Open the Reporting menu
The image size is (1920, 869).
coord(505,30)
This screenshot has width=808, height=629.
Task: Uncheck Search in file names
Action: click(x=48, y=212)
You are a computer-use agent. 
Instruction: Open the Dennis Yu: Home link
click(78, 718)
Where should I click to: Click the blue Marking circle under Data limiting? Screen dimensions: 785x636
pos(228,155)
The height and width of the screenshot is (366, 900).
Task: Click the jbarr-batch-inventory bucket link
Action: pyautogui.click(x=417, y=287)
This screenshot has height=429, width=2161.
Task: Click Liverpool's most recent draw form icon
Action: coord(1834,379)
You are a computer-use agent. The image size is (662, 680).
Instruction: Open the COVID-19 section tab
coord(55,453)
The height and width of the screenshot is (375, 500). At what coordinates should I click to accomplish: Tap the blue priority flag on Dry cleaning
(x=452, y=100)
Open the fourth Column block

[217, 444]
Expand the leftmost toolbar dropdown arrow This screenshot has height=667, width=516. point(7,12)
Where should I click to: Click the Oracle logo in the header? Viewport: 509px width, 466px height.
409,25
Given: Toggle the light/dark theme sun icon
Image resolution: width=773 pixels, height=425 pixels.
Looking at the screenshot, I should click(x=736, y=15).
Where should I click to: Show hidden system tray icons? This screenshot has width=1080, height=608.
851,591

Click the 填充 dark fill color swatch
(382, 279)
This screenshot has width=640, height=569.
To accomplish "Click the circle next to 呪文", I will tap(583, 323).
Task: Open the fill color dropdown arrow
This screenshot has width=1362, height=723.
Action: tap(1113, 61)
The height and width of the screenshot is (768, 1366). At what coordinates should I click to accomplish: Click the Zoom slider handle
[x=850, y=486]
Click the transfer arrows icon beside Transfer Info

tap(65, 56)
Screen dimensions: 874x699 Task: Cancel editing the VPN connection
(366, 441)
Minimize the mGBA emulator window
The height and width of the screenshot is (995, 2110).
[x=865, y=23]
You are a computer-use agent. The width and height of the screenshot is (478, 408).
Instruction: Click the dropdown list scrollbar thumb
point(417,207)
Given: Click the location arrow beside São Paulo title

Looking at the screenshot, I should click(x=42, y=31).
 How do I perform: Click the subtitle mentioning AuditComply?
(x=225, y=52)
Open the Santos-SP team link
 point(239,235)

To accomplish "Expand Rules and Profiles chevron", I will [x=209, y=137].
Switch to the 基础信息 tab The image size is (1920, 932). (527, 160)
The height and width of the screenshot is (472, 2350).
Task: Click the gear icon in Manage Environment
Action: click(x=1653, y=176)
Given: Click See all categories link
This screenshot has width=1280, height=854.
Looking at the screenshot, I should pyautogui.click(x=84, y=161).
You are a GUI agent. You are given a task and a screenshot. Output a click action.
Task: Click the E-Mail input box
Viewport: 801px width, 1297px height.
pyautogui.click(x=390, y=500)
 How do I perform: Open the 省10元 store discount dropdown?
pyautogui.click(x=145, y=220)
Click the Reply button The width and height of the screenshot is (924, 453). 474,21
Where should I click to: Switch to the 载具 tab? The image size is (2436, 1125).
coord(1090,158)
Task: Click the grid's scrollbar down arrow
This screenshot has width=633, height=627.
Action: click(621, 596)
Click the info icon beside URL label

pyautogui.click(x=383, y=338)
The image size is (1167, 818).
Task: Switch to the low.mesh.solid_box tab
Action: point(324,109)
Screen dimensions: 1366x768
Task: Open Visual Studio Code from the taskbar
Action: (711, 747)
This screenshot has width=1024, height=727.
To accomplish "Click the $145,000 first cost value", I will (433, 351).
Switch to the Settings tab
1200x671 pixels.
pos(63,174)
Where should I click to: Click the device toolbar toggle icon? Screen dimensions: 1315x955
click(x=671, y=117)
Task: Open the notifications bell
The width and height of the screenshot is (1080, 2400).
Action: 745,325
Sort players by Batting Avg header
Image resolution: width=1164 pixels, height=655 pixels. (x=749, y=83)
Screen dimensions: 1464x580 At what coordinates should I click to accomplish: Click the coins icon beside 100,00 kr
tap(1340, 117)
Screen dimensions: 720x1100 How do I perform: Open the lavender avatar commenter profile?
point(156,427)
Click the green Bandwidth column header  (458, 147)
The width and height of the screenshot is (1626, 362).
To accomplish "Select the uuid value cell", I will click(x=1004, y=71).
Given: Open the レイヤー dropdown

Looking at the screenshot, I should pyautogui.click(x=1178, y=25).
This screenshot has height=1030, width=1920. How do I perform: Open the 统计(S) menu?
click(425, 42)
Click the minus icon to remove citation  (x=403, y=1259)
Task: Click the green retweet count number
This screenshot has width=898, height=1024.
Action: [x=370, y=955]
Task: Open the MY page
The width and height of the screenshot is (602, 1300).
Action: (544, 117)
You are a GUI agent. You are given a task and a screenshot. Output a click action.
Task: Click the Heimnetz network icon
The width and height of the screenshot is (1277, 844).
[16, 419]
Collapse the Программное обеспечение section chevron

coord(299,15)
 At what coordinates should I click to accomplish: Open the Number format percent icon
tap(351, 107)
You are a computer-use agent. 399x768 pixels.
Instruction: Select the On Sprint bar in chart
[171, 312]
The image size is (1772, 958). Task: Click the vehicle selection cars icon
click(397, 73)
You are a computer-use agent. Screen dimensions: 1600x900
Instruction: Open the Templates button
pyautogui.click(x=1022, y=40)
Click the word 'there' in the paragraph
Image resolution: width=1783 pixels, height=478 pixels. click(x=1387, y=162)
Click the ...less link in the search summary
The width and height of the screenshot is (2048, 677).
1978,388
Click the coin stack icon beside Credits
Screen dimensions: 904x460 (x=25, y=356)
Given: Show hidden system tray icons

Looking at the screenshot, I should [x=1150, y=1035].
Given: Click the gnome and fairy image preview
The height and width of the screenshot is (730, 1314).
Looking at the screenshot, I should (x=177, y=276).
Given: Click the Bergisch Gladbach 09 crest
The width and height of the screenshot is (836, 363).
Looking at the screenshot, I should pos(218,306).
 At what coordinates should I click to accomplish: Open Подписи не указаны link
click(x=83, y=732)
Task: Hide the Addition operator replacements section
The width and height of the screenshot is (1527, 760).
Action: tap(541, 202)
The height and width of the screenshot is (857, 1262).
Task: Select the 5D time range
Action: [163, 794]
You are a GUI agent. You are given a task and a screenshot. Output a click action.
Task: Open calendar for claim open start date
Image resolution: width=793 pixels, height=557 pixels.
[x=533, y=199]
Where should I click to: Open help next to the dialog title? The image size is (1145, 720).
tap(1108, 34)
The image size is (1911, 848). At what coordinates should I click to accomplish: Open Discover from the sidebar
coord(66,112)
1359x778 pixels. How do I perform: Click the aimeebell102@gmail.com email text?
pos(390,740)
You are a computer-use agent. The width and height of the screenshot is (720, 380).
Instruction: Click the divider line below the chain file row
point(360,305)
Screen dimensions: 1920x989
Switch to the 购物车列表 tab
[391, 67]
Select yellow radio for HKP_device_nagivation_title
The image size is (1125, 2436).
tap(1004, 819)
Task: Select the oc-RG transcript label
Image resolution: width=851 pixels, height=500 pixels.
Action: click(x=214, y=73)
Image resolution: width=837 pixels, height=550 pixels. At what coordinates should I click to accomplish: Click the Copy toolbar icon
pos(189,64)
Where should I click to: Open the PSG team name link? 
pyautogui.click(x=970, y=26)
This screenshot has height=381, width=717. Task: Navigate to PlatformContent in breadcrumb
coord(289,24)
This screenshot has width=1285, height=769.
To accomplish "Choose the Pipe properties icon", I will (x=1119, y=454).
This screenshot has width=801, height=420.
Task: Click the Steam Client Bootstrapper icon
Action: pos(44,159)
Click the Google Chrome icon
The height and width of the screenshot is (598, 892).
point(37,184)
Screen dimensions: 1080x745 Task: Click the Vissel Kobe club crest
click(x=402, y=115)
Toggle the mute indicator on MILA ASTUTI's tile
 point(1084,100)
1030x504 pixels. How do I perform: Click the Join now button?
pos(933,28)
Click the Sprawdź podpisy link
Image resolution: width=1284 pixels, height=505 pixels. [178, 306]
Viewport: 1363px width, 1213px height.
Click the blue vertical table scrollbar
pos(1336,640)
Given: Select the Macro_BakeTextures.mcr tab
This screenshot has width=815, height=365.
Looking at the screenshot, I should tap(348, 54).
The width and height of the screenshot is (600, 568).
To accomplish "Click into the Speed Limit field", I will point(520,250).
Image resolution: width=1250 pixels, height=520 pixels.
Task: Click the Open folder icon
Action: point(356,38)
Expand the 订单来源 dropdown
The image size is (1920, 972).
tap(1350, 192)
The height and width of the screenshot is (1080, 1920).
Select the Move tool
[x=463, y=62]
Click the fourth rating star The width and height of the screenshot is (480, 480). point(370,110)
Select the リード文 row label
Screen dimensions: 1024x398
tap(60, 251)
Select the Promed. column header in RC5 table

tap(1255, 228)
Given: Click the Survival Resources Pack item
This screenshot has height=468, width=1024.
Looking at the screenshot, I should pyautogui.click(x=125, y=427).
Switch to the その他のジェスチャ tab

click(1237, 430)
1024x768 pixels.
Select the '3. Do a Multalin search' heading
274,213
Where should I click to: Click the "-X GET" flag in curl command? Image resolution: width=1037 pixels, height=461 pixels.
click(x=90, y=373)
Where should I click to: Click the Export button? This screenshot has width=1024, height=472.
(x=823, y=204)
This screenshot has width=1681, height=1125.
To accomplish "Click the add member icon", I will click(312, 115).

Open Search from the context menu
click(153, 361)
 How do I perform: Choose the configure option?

================

» **Task directions**
Look for the word "Expand" in the records above, count the lines that hold it, and give only that number.

» **Exercise solution**
3